• Supplied text
★ ★ ★
We now compare with using the ML [Logistic regression](https://spark.apache.org/docs/2.2.0/ml-classification-regression.html#binomial-logistic-regression). It should work directly on our dataset.

In [65]:
from pyspark.ml.classification import LogisticRegression
def train_ml_logistic(train):
    """
    Return a MLlib logistic regression trained on a RDD of LabeledPoint. 
    """
    # Initialize the Logistic Regression model
    lr = LogisticRegression(featuresCol='features', labelCol='label')
    
    # Fit the model on the training data
    model = lr.fit(train)
    
    return model
    raise NotImplementedError()

In [66]:
"""
Graded cell

3 points
"""
from pyspark.ml.evaluation import BinaryClassificationEvaluator

model = train_ml_logistic(train)
print(f"Train AUC: {model.summary.areaUnderROC}")
assert model.summary.areaUnderROC > 0.70 # managed 0.87 on my first try

predictions = model.transform(test)
evaluator = BinaryClassificationEvaluator()

print(f"Test AUC: {evaluator.evaluate(predictions, {evaluator.metricName: 'areaUnderROC'})}")
assert evaluator.evaluate(predictions, {evaluator.metricName: "areaUnderROC"}) > 0.70 # managed 0.88 on my first try

Train AUC: 0.9992457420924574
Test AUC: 0.7611846250787642


In [67]:
spark.stop()
★ ★ ★
• Material shown
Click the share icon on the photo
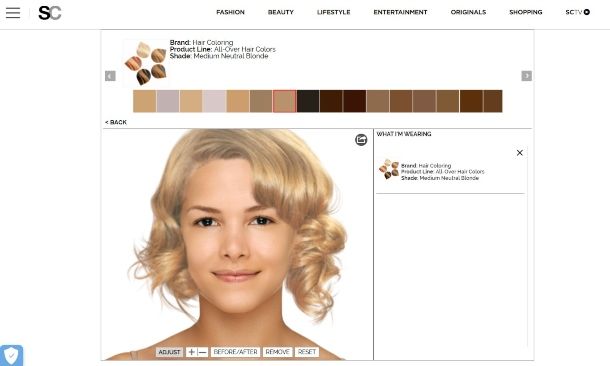Screen dimensions: 610x366 click(361, 140)
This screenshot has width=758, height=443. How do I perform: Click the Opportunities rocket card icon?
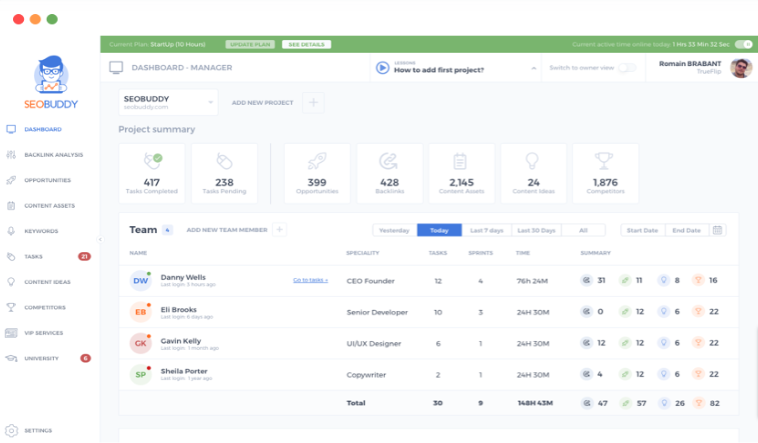(x=317, y=161)
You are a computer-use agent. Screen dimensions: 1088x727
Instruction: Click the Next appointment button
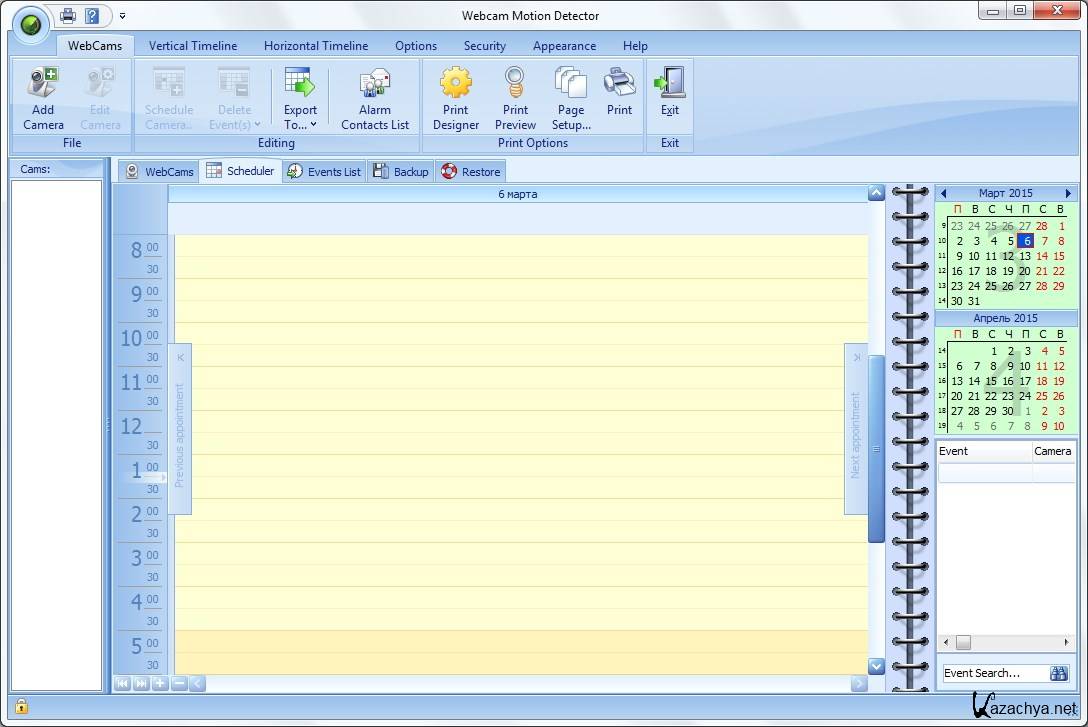tap(855, 430)
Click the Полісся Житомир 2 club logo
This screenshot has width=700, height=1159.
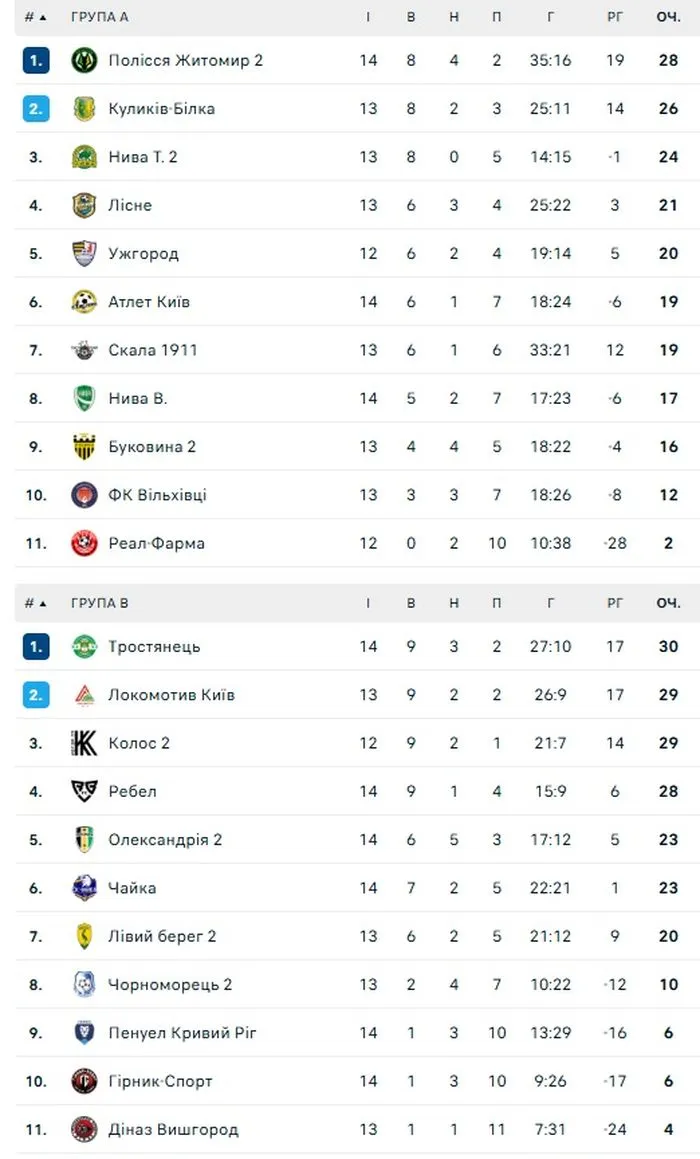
★ ★ ★
• Required actions
1/ Print the part of the Spark logistic regression text from "# Initialize the" up to and including "model = lr.fit(train)", word for word.
2/ Output the rows from the line with "This screenshot has width=758, height=443." through the end of the rows, reproducing each line verbatim. Omit the pictures.

• Answers for the tasks
1/
# Initialize the Logistic Regression model
    lr = LogisticRegression(featuresCol='features', labelCol='label')
    
    # Fit the model on the training data
    model = lr.fit(train)

2/
This screenshot has width=758, height=443. How do I perform: Click the Opportunities rocket card icon?
(x=317, y=161)
You are a computer-use agent. Screen dimensions: 1088x727
Instruction: Click the Next appointment button
tap(855, 430)
Click the Полісся Житомир 2 club logo
This screenshot has width=700, height=1159.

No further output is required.